### Instructions for the task
Of the entries below, return exactly those lines that fall between the one containing "Open the font" and the one containing "Screen dimensions: 1217x684", the two end lines included.

### Material for the task
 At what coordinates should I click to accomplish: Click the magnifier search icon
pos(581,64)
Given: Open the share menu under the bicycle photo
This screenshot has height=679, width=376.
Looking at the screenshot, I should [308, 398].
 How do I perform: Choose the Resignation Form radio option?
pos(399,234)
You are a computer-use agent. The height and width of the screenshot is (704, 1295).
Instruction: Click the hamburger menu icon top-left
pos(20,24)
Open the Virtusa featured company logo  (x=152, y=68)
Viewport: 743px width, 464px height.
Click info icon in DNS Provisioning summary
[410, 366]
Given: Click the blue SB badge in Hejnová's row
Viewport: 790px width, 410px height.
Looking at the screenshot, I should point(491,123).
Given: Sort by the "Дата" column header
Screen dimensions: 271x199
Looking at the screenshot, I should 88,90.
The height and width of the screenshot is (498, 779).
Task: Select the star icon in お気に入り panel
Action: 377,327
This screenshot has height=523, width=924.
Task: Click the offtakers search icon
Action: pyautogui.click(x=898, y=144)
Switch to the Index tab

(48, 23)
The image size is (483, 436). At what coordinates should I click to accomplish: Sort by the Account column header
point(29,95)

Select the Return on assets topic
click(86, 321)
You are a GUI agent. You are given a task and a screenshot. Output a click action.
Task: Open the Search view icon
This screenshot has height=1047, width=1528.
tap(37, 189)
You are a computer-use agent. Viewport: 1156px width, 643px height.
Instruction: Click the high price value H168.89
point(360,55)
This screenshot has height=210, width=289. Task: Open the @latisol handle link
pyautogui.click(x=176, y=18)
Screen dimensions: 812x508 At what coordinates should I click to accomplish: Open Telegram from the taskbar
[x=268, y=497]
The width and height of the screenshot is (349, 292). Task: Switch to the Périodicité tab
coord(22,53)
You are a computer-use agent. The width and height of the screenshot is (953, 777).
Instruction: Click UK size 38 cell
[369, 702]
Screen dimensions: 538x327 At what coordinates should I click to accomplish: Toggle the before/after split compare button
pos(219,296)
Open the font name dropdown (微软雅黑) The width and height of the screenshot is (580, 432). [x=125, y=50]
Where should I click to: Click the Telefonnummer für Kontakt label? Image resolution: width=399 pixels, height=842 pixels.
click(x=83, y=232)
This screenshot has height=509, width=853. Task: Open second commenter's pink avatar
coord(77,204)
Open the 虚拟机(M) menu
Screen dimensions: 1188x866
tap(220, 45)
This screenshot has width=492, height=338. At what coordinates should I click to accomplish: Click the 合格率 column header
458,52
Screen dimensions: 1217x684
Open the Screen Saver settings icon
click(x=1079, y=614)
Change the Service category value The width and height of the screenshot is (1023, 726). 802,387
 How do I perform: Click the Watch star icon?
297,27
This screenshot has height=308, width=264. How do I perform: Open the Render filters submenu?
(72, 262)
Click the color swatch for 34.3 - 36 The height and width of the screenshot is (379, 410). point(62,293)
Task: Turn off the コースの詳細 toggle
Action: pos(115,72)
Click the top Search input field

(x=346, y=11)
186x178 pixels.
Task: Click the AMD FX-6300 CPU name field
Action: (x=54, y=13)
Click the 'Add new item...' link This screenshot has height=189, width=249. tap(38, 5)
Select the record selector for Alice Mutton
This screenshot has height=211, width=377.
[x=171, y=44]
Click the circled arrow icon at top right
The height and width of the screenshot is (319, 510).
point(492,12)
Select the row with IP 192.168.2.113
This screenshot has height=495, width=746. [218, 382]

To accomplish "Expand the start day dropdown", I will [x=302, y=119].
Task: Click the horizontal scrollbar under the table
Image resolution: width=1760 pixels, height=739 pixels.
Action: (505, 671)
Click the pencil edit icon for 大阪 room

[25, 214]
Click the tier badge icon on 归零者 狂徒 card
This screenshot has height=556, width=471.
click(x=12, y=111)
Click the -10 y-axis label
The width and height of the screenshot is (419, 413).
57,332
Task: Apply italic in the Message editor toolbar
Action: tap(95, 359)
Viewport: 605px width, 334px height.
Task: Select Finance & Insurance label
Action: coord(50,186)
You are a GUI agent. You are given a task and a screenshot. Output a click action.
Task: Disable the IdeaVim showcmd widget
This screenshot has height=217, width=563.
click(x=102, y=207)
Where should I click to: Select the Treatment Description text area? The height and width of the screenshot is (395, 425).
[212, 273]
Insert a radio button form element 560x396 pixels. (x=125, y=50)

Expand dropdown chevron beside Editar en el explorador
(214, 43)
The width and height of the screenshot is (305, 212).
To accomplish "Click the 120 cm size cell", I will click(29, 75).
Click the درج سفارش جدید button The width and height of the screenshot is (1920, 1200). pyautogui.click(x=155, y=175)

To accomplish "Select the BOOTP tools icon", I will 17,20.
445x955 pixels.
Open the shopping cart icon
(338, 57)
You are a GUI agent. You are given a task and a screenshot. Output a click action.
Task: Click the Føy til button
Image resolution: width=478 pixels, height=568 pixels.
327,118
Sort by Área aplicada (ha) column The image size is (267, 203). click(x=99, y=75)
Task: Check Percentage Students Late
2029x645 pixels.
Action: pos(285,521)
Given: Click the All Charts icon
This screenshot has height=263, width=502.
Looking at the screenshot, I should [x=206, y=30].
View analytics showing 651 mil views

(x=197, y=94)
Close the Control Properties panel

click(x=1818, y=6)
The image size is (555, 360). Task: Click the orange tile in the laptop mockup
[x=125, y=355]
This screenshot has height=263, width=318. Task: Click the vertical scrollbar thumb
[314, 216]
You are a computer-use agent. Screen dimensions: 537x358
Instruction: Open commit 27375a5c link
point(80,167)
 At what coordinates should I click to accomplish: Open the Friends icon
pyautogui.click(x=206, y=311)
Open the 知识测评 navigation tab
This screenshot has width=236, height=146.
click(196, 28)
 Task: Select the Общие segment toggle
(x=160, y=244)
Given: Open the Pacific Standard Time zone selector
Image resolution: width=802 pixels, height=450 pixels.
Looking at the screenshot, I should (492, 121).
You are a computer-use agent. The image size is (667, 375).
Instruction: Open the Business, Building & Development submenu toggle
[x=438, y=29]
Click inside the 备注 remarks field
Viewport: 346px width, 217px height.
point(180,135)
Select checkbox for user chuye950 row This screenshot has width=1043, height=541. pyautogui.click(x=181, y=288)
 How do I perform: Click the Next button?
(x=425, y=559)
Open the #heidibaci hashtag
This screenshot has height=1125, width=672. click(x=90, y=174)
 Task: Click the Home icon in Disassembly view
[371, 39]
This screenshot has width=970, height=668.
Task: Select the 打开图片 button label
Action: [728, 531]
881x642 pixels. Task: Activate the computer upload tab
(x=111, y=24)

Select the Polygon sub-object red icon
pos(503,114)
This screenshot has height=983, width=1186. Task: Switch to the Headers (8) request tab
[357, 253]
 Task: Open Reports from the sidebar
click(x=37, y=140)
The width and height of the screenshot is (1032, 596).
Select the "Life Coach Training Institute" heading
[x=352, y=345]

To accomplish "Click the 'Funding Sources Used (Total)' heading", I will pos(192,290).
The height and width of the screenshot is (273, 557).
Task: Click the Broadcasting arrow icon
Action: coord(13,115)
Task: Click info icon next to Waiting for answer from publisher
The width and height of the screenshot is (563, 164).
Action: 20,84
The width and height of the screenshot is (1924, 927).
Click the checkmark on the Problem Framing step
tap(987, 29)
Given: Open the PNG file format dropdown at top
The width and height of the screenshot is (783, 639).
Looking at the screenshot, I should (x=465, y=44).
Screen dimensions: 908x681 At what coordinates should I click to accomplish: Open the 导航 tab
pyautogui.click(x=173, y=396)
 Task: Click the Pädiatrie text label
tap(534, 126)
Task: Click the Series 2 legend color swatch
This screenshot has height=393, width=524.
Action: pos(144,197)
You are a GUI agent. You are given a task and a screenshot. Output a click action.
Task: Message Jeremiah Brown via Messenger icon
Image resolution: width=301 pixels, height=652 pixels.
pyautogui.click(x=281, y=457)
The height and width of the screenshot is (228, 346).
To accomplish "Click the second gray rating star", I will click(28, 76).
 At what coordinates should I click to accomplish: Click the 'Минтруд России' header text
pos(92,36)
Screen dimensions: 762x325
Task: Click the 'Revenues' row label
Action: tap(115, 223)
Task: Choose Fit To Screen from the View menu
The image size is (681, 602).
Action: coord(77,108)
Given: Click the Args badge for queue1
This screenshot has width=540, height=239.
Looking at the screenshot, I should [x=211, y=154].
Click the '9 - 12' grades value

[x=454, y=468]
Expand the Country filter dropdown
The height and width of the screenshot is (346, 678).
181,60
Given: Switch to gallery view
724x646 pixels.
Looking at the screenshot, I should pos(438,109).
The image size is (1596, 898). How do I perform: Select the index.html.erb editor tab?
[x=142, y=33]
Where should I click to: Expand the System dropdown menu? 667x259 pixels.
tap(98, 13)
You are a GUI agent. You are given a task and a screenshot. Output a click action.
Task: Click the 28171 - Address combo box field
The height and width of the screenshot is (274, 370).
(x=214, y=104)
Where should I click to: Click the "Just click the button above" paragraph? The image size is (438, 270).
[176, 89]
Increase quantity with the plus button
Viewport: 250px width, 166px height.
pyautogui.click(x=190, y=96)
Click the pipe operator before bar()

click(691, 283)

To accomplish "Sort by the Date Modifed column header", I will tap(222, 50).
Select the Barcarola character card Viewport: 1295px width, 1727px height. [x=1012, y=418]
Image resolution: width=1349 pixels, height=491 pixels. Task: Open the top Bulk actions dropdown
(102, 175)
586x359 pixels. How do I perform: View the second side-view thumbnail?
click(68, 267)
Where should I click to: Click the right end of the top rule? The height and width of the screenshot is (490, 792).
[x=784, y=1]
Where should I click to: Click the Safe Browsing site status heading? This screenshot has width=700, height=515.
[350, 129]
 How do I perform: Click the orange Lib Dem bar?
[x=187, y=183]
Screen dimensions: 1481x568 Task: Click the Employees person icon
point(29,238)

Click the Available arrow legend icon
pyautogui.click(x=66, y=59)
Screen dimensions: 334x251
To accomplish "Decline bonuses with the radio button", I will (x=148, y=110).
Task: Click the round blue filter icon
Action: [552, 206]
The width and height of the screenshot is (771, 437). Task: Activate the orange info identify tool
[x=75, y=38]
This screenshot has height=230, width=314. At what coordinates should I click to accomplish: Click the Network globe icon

### Answer section
Open the font name dropdown (微软雅黑) The width and height of the screenshot is (580, 432). [x=125, y=50]
Where should I click to: Click the Telefonnummer für Kontakt label? Image resolution: width=399 pixels, height=842 pixels.
click(x=83, y=232)
This screenshot has height=509, width=853. Task: Open second commenter's pink avatar
coord(77,204)
Open the 虚拟机(M) menu
Screen dimensions: 1188x866
tap(220, 45)
This screenshot has width=492, height=338. At what coordinates should I click to accomplish: Click the 合格率 column header
458,52
Screen dimensions: 1217x684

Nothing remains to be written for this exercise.